## Text provided
Republicans demand answers on surviving health co-ops

The CMS answered questions from Congress as eight of the surviving insurance nonprofits remain under enhanced oversight

Insurance News


Congressional Republicans grilled representatives from the Centers for Medicare and Medicaid Services late last week over the financial health of the remaining health cooperatives established under the Affordable Care Act.

Eight of the 11 insurance nonprofits have been subject to enhanced oversight or placed on a correction plan due to uncertain financial instability. Republicans say the troubled co-ops raise questions about the long-term viability of the healthcare law and this tenet in particular.

“This is a horrible, horrible venture,” said Republican Representative Jody Hice during a House Oversight and Government Reform subcommittee hearing.

Representatives from CMS, insurance co-ops and insurance commissioners from affected states fielded questions, stressing that they wouldn’t disclose the co-ops under oversight but that it planned to recoup the $1.2 billion injected in startup and solvency loans from the federal government.

“We do very much expect to get taxpayer dollars back for these loans,” said Dr. Mandy Cohen, chief operating officer and chief of staff at CMS.

Co-ops were established to keep the price of health insurance premiums in check by providing added competition to major insurers. However, 12 of the 23 startups have folded since their debut in 2013.

## Extracted records

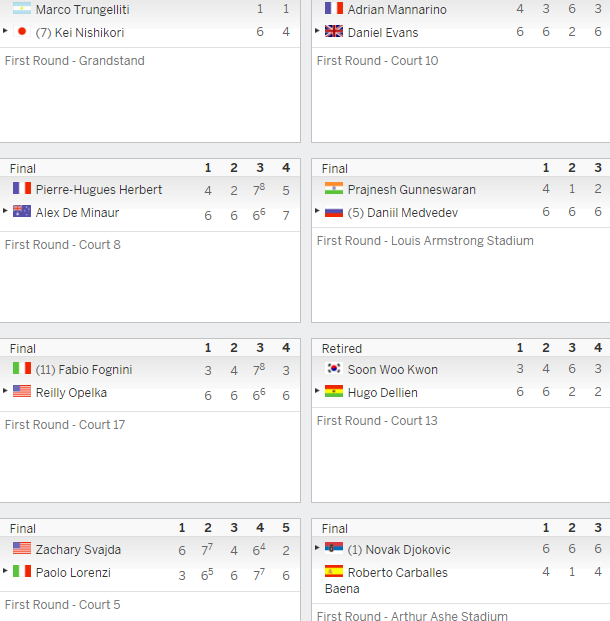Click the US flag beside Reilly Opelka
Screen dimensions: 610x621
click(22, 391)
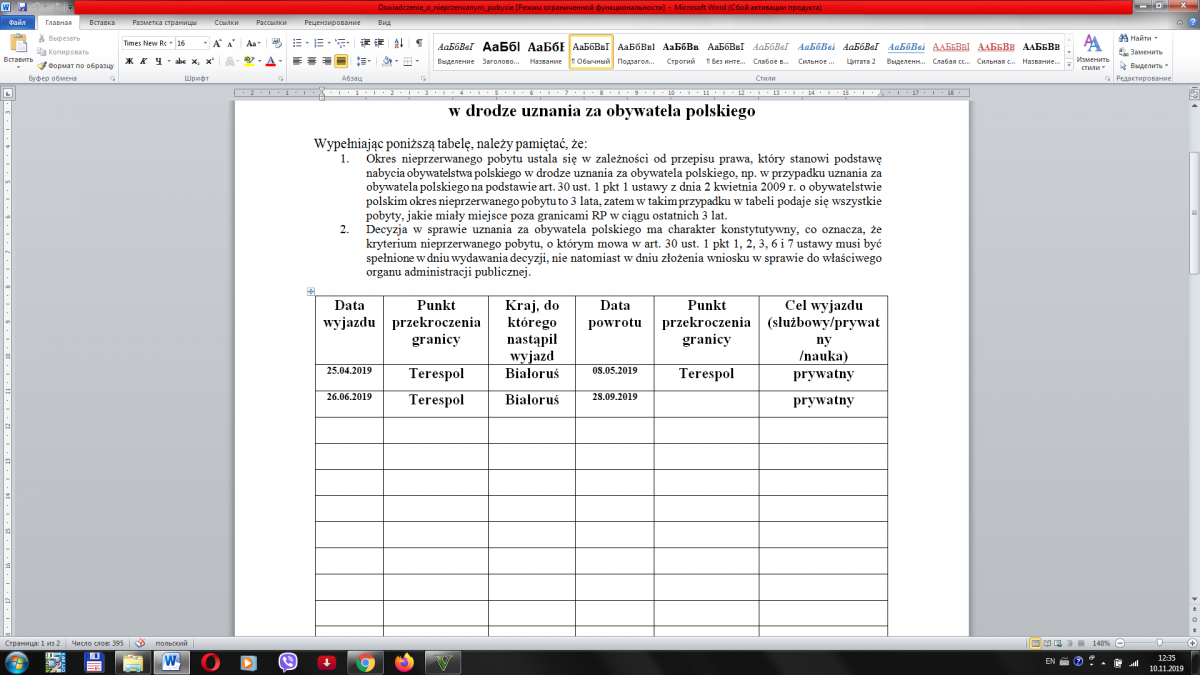Viewport: 1200px width, 675px height.
Task: Click the Bold (Ж) formatting icon
Action: pyautogui.click(x=129, y=61)
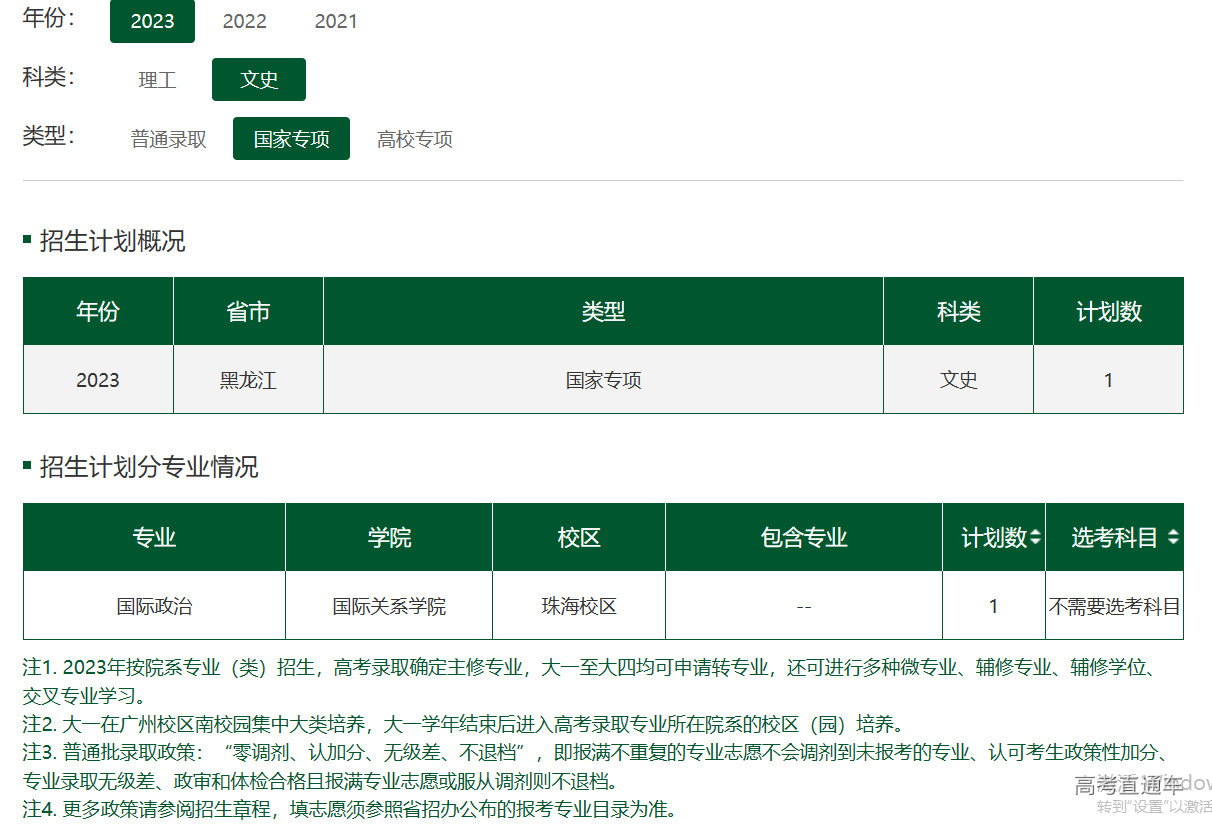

## What is required
Using the article on health co-ops, answer each question:
1. How many of the 11 insurance nonprofits have been subject to enhanced oversight or placed on a correction plan?
2. How much in startup and solvency loans does CMS plan to recoup?
3. How many of the 23 startups have folded since their debut in 2013?
The data is separate material from the text.

## Solution to this exercise
1. Eight
2. $1.2 billion
3. 12